* Dataset entries *
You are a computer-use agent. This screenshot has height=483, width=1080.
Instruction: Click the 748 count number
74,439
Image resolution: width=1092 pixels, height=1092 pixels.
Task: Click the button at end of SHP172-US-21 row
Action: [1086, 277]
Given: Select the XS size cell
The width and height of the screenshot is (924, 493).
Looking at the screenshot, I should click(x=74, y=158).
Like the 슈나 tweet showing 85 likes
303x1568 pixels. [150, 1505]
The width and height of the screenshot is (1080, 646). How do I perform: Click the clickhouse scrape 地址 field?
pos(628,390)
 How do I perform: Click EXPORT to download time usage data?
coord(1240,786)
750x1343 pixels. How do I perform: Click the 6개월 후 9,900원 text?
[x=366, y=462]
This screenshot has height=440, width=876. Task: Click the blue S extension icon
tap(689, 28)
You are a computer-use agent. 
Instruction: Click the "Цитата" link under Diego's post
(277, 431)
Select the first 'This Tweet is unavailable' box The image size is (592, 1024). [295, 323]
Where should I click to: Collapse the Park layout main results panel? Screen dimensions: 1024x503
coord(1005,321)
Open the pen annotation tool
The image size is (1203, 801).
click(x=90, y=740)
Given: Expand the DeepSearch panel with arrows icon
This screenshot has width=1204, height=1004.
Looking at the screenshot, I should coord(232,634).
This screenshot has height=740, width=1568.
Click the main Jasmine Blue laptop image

* Problem to solve *
Each line of the data is to be written out again exactly.

* Result below *
You are a computer-use agent. This screenshot has height=483, width=1080.
Instruction: Click the 748 count number
74,439
Image resolution: width=1092 pixels, height=1092 pixels.
Task: Click the button at end of SHP172-US-21 row
Action: [1086, 277]
Given: Select the XS size cell
The width and height of the screenshot is (924, 493).
Looking at the screenshot, I should click(x=74, y=158).
Like the 슈나 tweet showing 85 likes
303x1568 pixels. [150, 1505]
The width and height of the screenshot is (1080, 646). How do I perform: Click the clickhouse scrape 地址 field?
pos(628,390)
 How do I perform: Click EXPORT to download time usage data?
coord(1240,786)
750x1343 pixels. How do I perform: Click the 6개월 후 9,900원 text?
[x=366, y=462]
This screenshot has height=440, width=876. Task: Click the blue S extension icon
tap(689, 28)
You are a computer-use agent. 
Instruction: Click the "Цитата" link under Diego's post
(277, 431)
Select the first 'This Tweet is unavailable' box The image size is (592, 1024). [295, 323]
Where should I click to: Collapse the Park layout main results panel? Screen dimensions: 1024x503
coord(1005,321)
Open the pen annotation tool
The image size is (1203, 801).
click(x=90, y=740)
Given: Expand the DeepSearch panel with arrows icon
This screenshot has width=1204, height=1004.
Looking at the screenshot, I should coord(232,634).
This screenshot has height=740, width=1568.
Click the main Jasmine Blue laptop image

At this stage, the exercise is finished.